# [Work item]
Would you retype, word for word, only the lines from the one holding "You are a GUI" through the final line of the entries below, without the pictures?

════

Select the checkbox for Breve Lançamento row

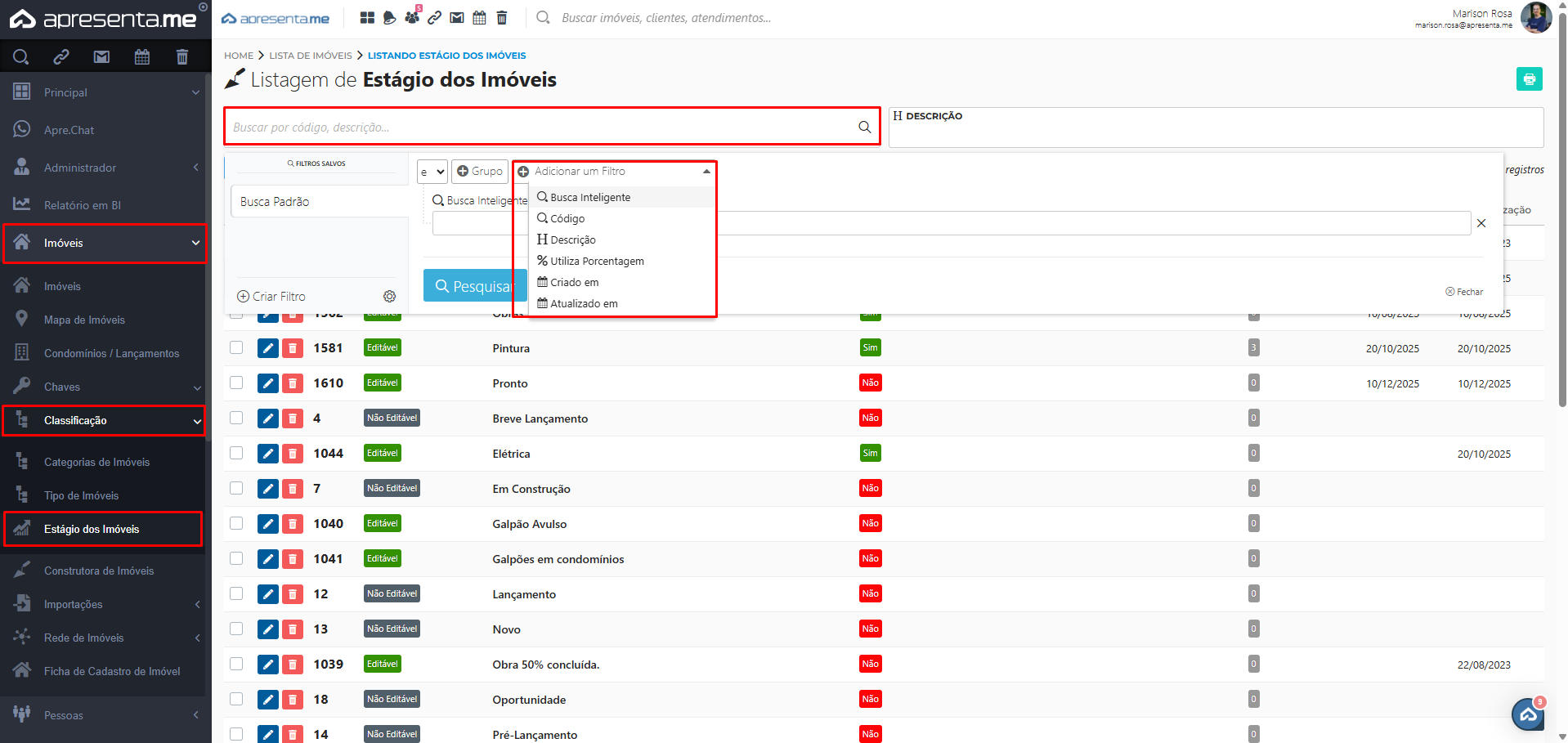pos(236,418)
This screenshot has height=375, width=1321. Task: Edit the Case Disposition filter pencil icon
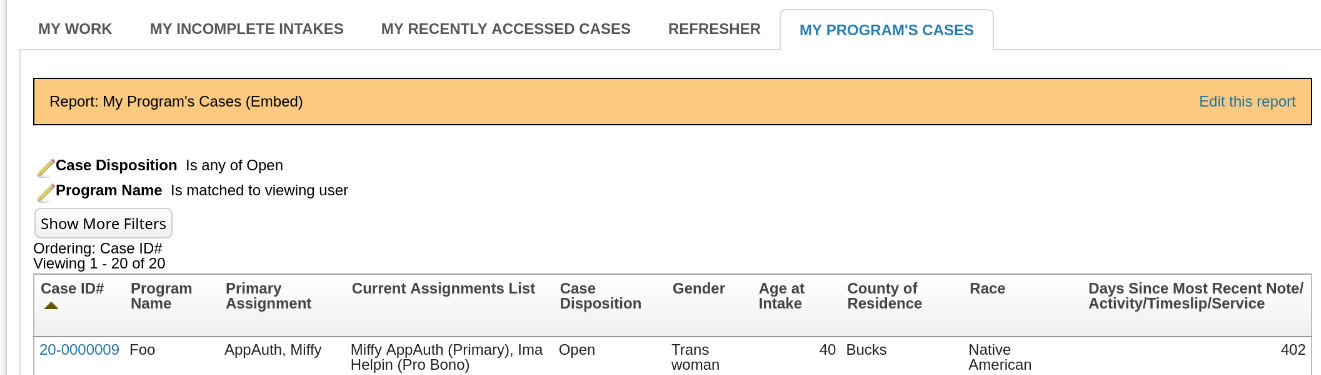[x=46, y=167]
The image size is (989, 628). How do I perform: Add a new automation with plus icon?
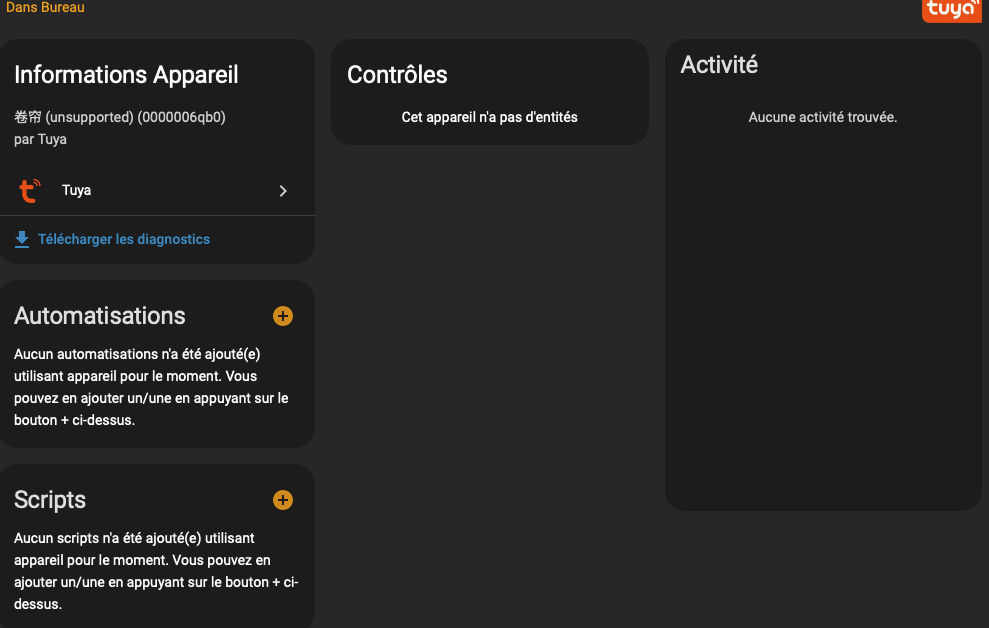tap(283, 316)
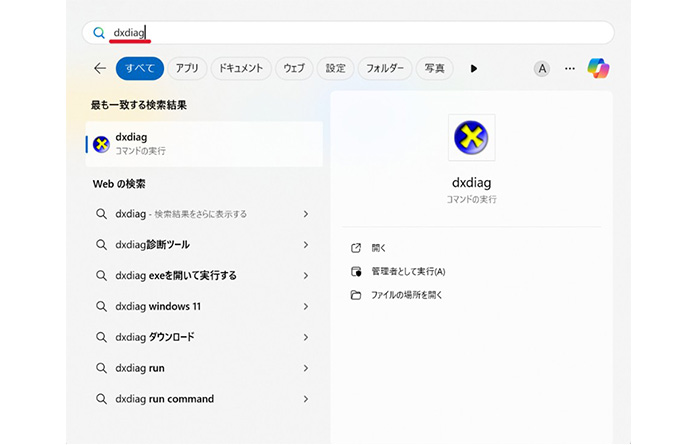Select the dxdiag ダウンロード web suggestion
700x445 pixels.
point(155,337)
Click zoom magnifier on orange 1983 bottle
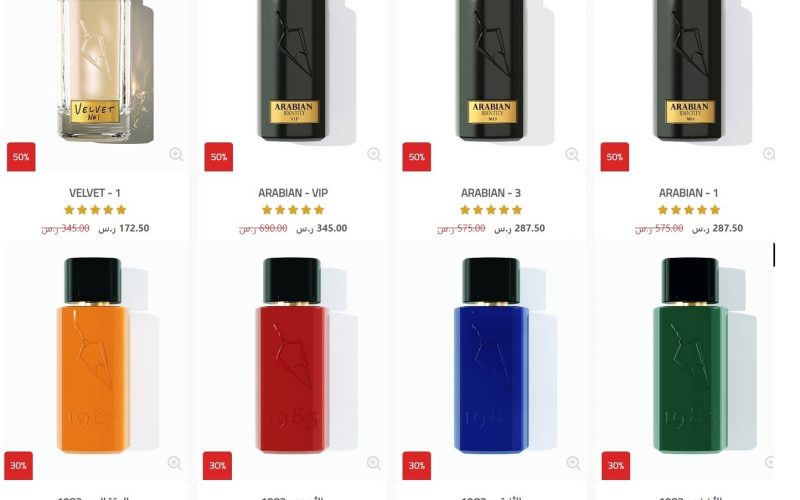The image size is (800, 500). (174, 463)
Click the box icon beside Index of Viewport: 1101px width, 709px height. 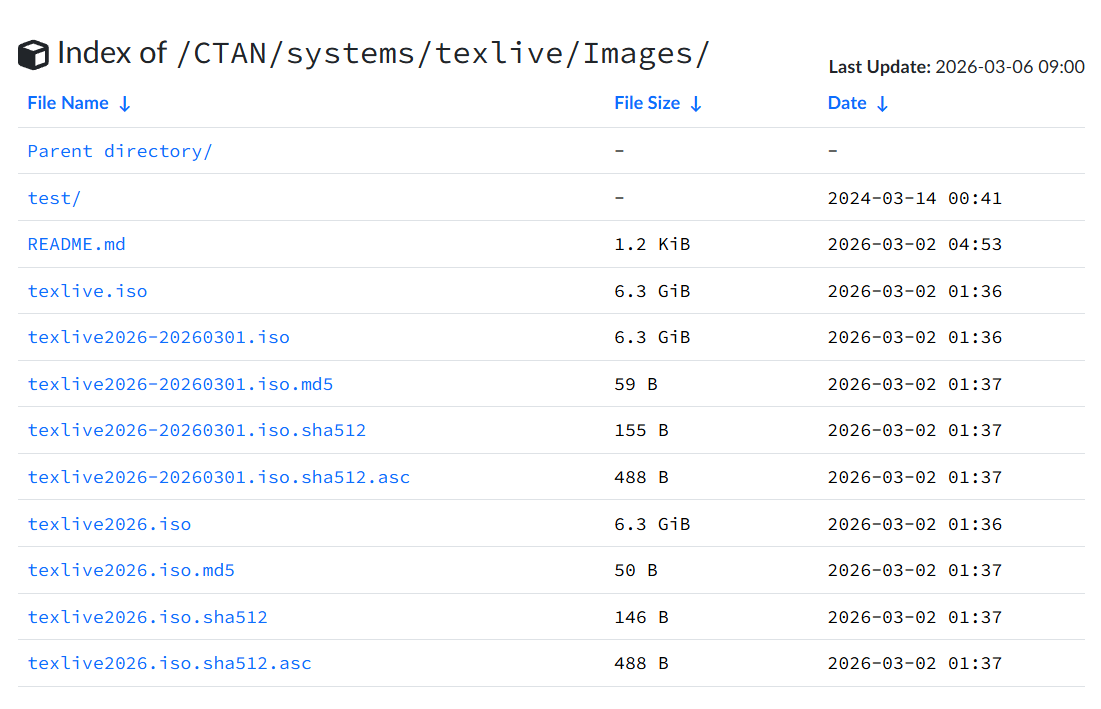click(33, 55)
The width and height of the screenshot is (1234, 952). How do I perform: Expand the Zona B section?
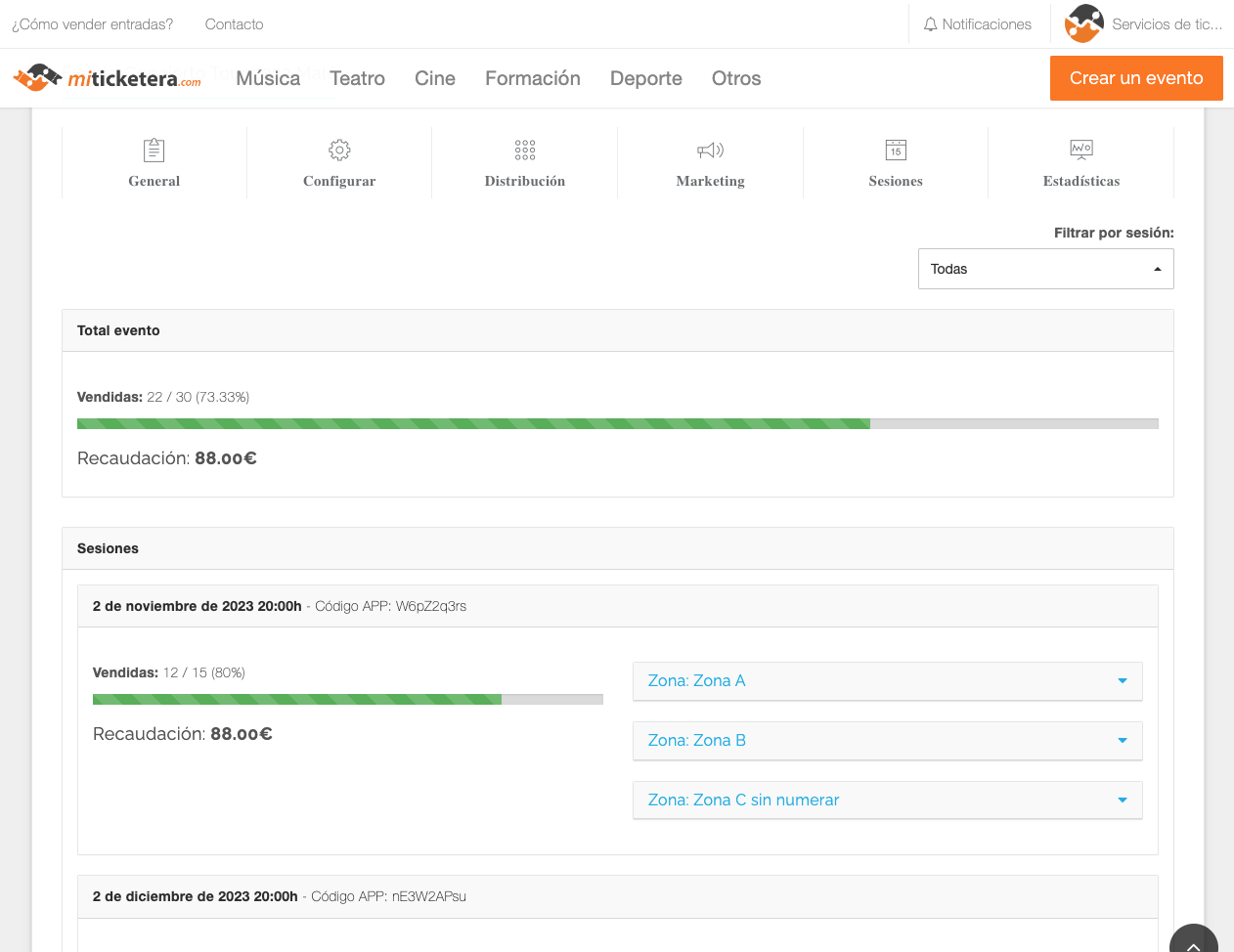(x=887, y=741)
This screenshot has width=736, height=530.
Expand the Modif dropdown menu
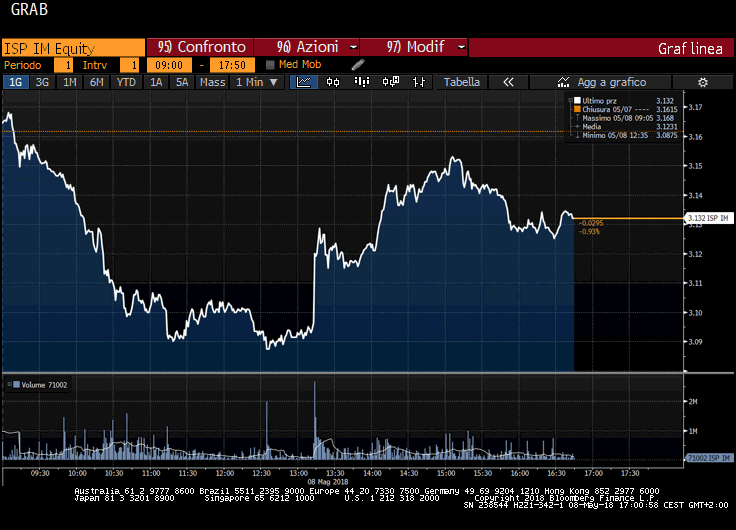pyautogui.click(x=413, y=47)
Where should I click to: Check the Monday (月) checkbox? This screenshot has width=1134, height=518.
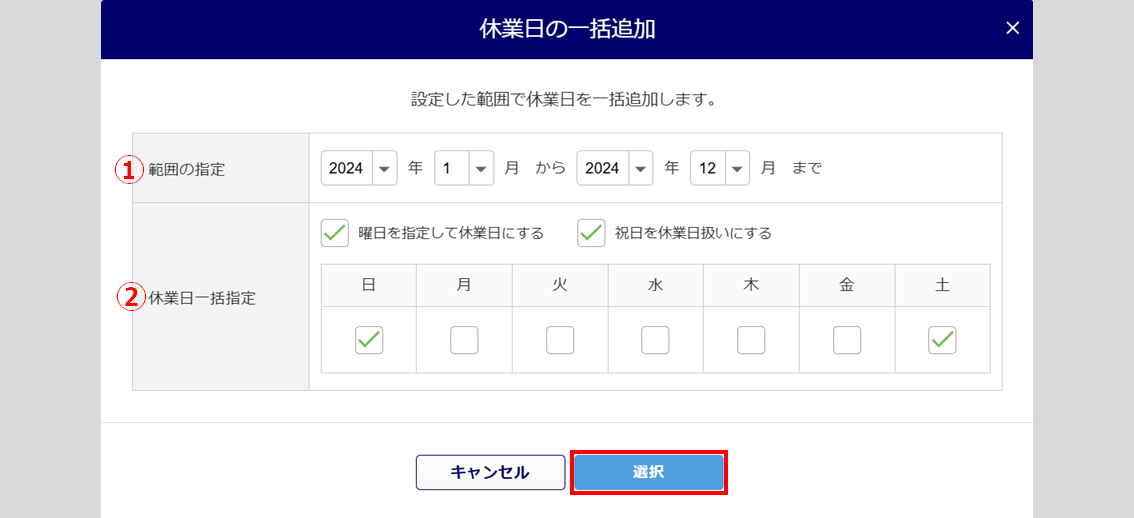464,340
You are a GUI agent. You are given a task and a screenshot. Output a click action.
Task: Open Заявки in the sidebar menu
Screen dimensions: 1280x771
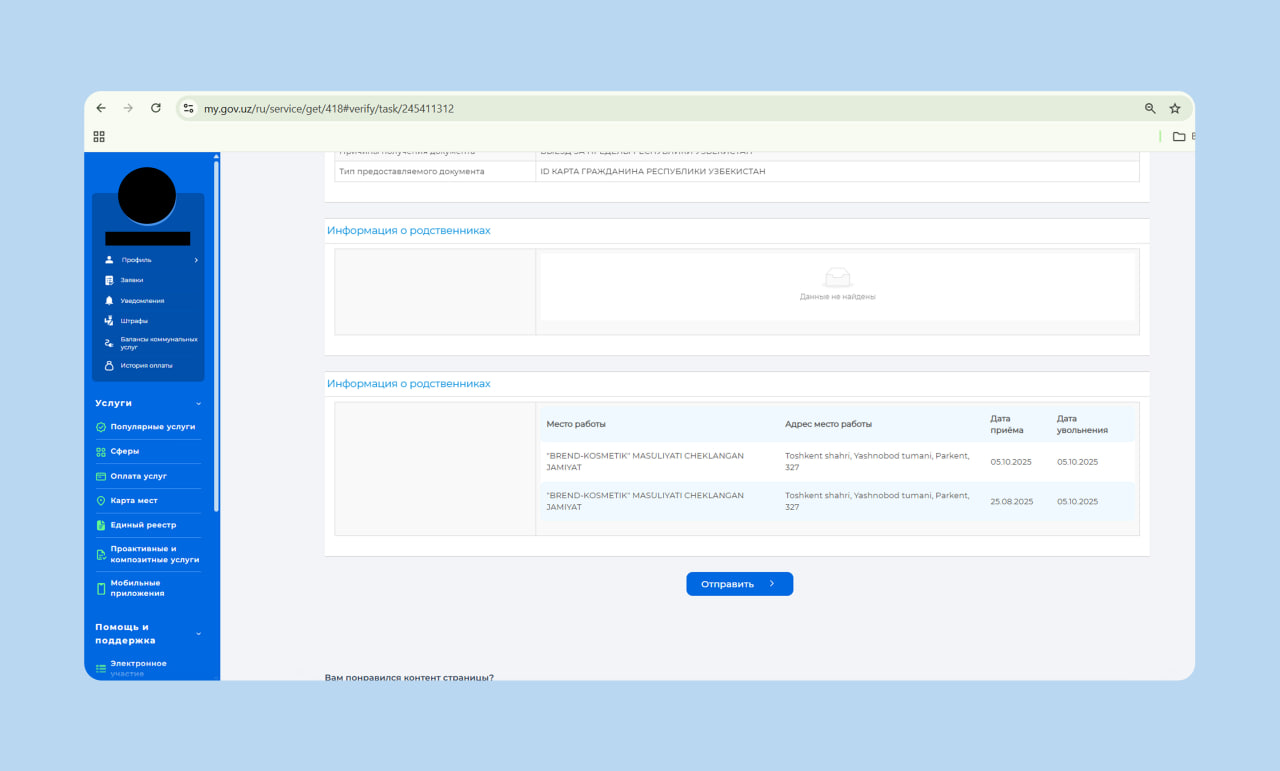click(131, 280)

════

# [Output of the task]
You are a GUI agent. You are given a task and a screenshot. Output a click action.
Task: Open Заявки in the sidebar menu
Screen dimensions: 1280x771
click(131, 280)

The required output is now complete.